Arnie shrugged. “Move quick. My advice is to go straight for the jugular. Ask him why he killed her.”

“Relax, Crash.” Altman stepped to where she stood and squeezed her shoulder with a big hand. “You’re good at this; you’ll do fine.”

“Thanks,” she said as she turned toward her office. Altman always said the right thing.

“Maybe throw in the fact that the mayor’s husband is downstairs,” Arnie suggested. “That might put some fear into the kid.”

“What, is the mayor’s husband here?” She stopped her progress and turned back to the counter.

Arnie opened a newspaper and regarded her with reading glasses perched halfway down his nose. “Downstairs in the flesh. He and a couple of attorneys are in the chief’s office waiting to talk to Tucker and Garrison. Papa-doc is in there too.”

Papa-doc was a nickname given to the department’s psychologist, Dr. Floyd Guest. Big cases always rated the attention of the shrink. He tried to be everyone’s benevolent “papa.” No cops trusted him. She’d been ordered to speak to him after the shooting.

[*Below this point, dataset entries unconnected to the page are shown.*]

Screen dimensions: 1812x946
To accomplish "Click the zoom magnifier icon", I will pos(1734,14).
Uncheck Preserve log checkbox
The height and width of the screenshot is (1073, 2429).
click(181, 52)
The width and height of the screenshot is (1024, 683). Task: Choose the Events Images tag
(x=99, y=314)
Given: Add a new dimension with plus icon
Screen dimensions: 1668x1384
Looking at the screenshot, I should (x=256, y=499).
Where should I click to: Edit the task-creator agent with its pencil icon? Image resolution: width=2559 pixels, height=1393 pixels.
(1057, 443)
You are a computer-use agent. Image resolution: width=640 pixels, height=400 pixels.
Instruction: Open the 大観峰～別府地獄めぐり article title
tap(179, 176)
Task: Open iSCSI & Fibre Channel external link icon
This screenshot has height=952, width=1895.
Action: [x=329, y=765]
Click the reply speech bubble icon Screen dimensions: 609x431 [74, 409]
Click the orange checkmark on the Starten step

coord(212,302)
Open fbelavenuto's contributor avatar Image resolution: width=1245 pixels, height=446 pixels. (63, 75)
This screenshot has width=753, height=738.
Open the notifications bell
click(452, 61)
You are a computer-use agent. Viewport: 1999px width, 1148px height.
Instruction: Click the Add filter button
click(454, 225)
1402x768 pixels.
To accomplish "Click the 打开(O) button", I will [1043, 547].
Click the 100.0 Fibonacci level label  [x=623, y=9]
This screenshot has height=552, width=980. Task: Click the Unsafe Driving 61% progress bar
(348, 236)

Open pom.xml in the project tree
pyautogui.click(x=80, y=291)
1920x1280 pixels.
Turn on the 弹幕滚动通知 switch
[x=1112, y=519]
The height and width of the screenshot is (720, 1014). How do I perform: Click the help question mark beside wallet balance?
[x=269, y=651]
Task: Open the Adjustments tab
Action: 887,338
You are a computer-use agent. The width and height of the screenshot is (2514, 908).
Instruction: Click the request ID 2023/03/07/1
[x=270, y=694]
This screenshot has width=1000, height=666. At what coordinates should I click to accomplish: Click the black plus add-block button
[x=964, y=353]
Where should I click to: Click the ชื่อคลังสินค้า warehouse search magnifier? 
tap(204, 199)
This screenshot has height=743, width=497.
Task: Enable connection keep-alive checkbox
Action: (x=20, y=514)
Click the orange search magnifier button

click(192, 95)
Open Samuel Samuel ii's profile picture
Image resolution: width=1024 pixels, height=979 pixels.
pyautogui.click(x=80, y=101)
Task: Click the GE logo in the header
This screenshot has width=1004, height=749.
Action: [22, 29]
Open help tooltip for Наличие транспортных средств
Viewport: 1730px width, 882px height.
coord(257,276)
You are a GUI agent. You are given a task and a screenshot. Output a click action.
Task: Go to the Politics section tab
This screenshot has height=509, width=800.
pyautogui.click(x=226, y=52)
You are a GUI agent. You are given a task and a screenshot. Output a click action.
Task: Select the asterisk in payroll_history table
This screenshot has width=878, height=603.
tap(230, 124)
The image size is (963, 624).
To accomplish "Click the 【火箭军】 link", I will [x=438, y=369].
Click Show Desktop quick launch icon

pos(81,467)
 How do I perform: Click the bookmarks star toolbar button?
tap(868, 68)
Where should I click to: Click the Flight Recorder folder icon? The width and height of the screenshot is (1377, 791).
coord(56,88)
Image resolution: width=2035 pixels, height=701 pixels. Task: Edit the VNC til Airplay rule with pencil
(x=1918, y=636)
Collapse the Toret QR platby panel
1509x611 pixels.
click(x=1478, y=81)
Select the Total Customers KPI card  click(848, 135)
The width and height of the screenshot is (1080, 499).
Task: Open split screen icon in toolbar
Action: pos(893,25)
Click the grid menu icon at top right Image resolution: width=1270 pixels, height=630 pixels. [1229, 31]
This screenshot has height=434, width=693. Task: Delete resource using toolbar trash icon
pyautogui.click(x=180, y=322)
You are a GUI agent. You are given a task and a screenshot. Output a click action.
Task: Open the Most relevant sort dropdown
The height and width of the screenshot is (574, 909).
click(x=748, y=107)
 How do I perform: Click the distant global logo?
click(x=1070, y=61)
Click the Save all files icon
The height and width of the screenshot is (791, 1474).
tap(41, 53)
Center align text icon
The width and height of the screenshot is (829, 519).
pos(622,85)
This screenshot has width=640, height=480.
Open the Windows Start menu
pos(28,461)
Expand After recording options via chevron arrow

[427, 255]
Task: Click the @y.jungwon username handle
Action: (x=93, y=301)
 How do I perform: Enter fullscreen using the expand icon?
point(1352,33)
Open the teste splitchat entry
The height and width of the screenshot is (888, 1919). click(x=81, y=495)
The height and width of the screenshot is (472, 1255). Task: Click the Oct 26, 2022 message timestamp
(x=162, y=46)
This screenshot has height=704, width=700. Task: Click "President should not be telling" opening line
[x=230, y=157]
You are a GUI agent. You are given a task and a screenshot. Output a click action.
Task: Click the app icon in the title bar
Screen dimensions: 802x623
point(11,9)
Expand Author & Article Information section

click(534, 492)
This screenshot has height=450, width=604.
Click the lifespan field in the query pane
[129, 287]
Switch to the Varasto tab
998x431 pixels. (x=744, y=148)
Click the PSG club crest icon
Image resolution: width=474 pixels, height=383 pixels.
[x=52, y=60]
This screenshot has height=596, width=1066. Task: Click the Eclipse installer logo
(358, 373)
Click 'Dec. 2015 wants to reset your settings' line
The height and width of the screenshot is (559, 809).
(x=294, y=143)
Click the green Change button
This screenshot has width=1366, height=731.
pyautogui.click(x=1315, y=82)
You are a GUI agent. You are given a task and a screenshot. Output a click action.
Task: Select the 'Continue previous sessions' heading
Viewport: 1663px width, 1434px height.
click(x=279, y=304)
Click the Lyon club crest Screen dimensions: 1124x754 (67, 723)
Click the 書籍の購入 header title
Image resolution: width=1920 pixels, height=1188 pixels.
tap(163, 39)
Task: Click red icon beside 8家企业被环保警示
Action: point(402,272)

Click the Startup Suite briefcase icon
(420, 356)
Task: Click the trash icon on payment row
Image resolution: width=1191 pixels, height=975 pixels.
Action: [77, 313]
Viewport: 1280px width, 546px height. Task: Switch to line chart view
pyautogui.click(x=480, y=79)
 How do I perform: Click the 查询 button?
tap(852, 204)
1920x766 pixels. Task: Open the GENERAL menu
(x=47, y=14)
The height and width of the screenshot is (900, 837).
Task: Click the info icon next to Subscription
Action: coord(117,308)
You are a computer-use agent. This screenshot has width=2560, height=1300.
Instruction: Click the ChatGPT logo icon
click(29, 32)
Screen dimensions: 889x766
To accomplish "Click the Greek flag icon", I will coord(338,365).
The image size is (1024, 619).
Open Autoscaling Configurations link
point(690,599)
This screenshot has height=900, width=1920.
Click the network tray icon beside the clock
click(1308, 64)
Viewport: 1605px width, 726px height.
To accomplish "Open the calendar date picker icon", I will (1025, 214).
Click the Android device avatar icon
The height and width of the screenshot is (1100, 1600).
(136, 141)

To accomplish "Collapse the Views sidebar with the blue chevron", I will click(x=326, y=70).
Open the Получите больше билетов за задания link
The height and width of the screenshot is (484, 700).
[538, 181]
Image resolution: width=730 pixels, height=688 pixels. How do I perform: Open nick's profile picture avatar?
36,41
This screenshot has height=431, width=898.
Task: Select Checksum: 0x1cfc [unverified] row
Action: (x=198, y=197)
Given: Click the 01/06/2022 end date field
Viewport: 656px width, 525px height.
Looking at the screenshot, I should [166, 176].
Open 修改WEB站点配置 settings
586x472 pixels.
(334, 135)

“On second thought, the kid probably doesn’t have anything to worry about,” Arnie continued with a shrug. “Burke’s probably glad his wife is gone. Now the limelight is all his.”

“Oh, come on, Galen Burke would be nowhere if it weren’t for his wife,” Altman protested. “She turned this city around, as well as Hubby’s sorry construction firm. Galen Burke is nothing more than a hanger-on, a gigolo.”

Arnie slapped the paper down. “You’ve got that reversed! Hubby was the brains; Teresa was just a pretty face.”

The two men continued the good-natured argument back and forth.

Carly entered her office and tried to tune them out as she formulated her questions. Arnie, like Altman, had twenty-plus years on, the average for detectives assigned to juvenile, except for Carly. Like most cops, they loved to argue and gossip.

Carly laid out the Miranda form that Londy would have to read and sign before she began her interview. She checked the batteries in her digital recorder and got out a notebook for handwritten comments. Though the interview would be taped, she liked to take notes on body language and other signs a voice recorder wouldn’t necessarily pick up. After placing a chair in position across from her desk, she walked back to detention to collect Londy. She paused at the detention door and dried sweaty palms on her pants. Londy would see only steel law enforcement resolve, not a woman feeling as though her entire life hinged on the next few minutes.

Time to prove to Garrison she wasn’t a broken cop.